La face principale est divisée en quatre registres. Sur le deuxième registre
à partir du haut, on voit le pharaon, portant la queue de taureau ; il
passe en revue une double rangée
de prisonniers entravés à terre et décapités. Il est suivi par un dignitaire
portant ses sandales (celles du pharaon) et est précédé d'un notable et de quatre autres petits
personnages portant une enseigne. Ces porte-enseigne brandissent les
emblèmes des premières unités territoriales (chacune étant représentée par
un animal). Le pharaon est coiffé de la couronne rouge de Basse-Egypte, il
tient dans les mains la massue du guerrier et le sceptre royal, il incarne
ainsi le souverain abattant ceux qui se rebellent contre son autorité. Les
deux registres du bas reprennent le même thème sous une forme différente :
en bas, le taureau (le pharaon) renverse la forteresse des ennemis ; au
milieu, les félins (ennemis) aux longs cous entrecroisés sont domptés par
deux personnages qui les étranglent avec des cordes. On peut aussi
interpréter les deux félins comme les lions, symboles des deux horizons
(oriental et occidental) entre lesquels se tient le soleil. Dans ce cas, les
deux personnages avec des cordes seraient deux divinités du bout du monde
conduisant le soleil d'est en ouest. On a aussi interprété les deux animaux
mythologiques comme le symbole de la réconciliation de la Haute et
Basse-Egypte.
L'entrecroisement des cous des animaux, au centre de la palette, délimite un espace rond
destiné à broyer la malachite : minéral donnant une couleur verte utilisée
pour le fard des yeux.
Au registre supérieur, deux têtes de vaches à cornes recourbées représentent
l'enseigne de Bat, une divinité qui sera rapidement assimilée à Hathor.
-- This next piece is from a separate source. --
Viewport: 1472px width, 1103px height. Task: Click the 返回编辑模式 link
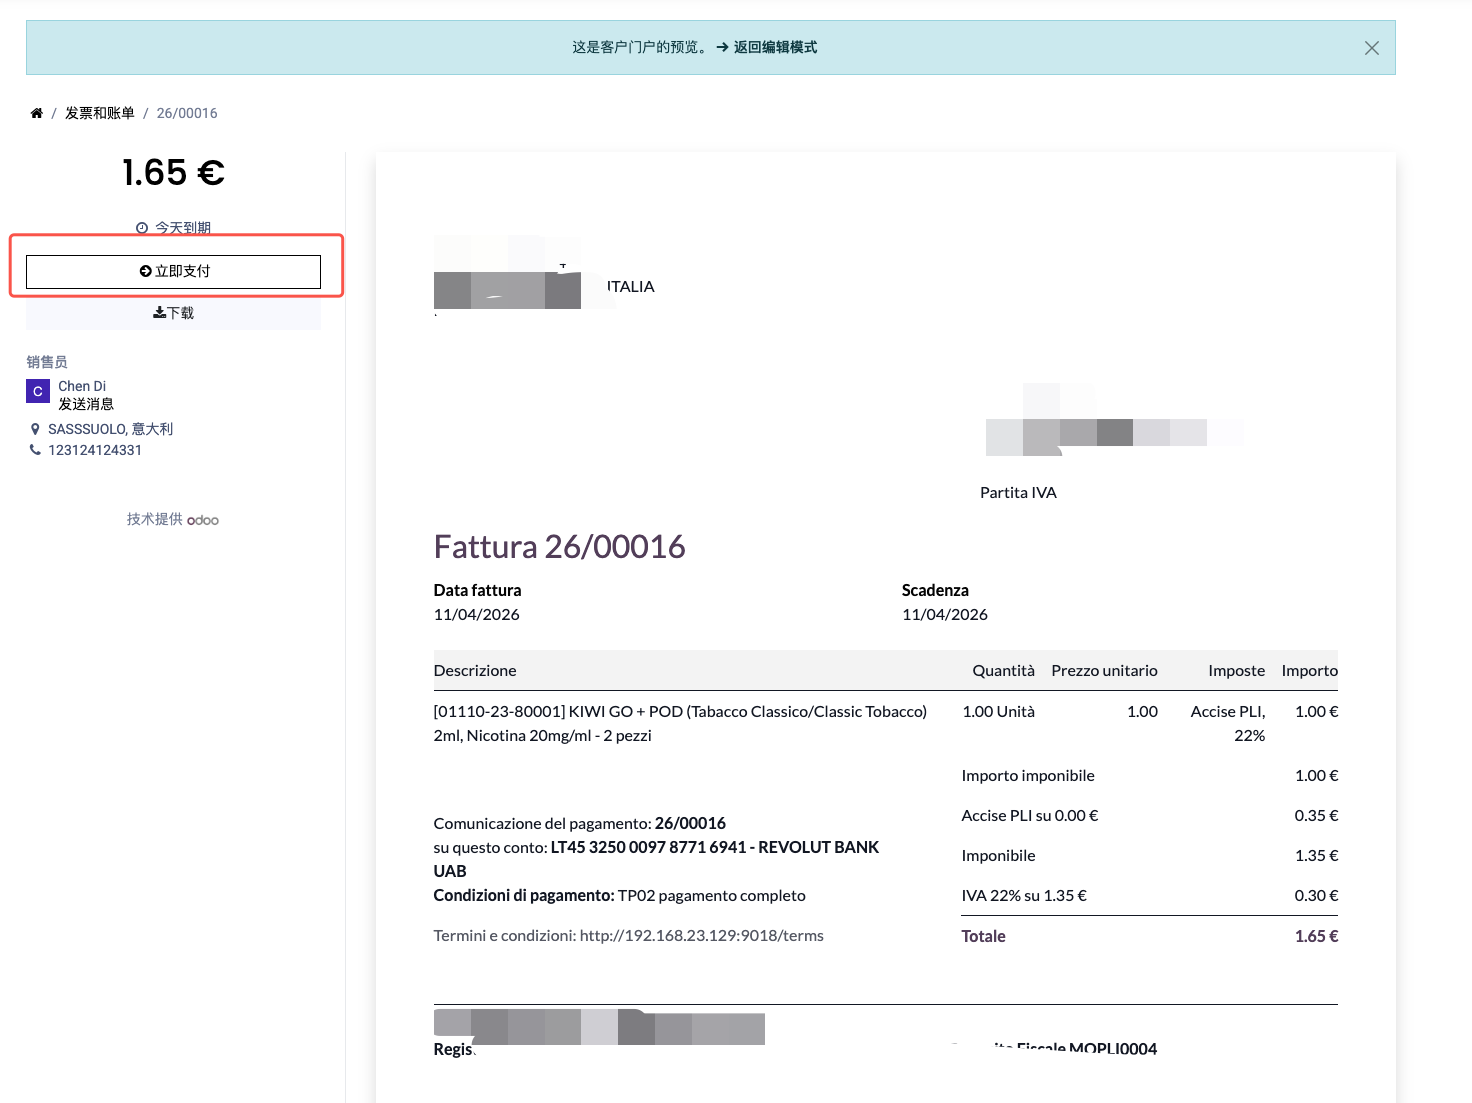click(766, 47)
Entre les deux têtes, le nom du pharaon en hiéroglyphes est enclos dans la
représentation de la façade du palais (le
serekh), comme de règle par la
suite : le poisson "nar" et le ciseau "mer" = Narmer. On retrouve le nom du
roi au-dessus de sa représentation, son valet porte-sandales a le titre de
"serviteur du dieu". |
|
Le verso de la palette montre cette fois-ci le pharaon coiffé de la couronne
blanche de Haute-Egypte, il tient son ennemi par les cheveux et s'apprête à
le frapper de sa massue. Il foule également de ses pieds deux ennemis.
Derrière lui, un serviteur porte ses sandales. Au-dessus de l'ennemi à
genoux, un faucon (Horus?) extrait des papyrus de la tête d'un autre ennemi
au corps rectangulaire. Cette scène pourrait représenter la victoire du sud
(le faucon) contre le nord (les papyrus). Mais certains (Isabelle Franco)
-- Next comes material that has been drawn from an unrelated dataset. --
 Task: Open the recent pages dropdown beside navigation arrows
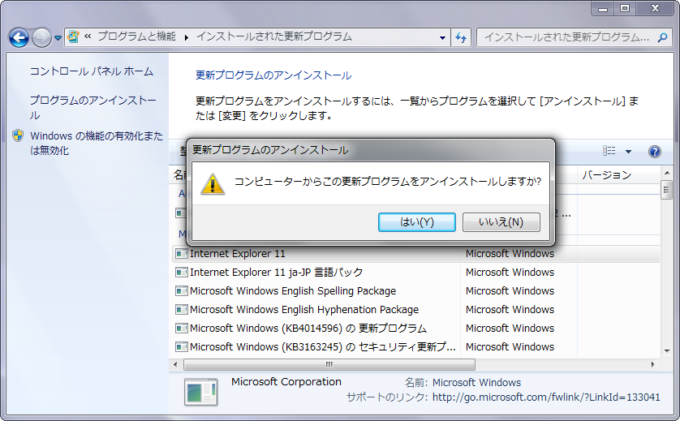click(x=58, y=37)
font remarquer que l'ennemi porte une barbe et n'est donc pas un Egyptien et
que la palette célèbre la défaite des bédouins de l'ouest du delta, les "Tie
Henou" qui partiront ensuite dans le désert. On retrouve au registre
supérieur les mêmes représentations que sur la face du recto.
L'importance de ce document :
La palette est le document le plus ancien connu qui montre l'écriture
hiéroglyphique, elle présente les caractéristiques essentielles de l'art
égyptien :
- la surface est divisée en registres (l'espace est organisé)
- le roi est représenté plus grand que les autres personnages : ses
serviteurs ou ses ennemis (importance du pharaon dans une société
hiérarchisée)
- le roi massacre ses ennemis, scène qui sera reprise jusqu'à la fin ce
cette civilisation (pouvoir militaire)
- le roi est représenté avec ses attributs habituels : le pagne court, les
deux couronnes qui marquent l'unification du pays (pouvoir politique), la
barbe postiche et la queue de taureau.
- les acteurs sont nommés en écriture hiéroglyphique (civilisation de
l'écrit)
- le roi est associé à deux dieux primordiaux : la déesse vache Hathor et le
dieu faucon Horus (le pharaon est un Horus).
- les convention picturales pour les représentations humaines sont déjà
arrêtées : tête de profil et corps de face.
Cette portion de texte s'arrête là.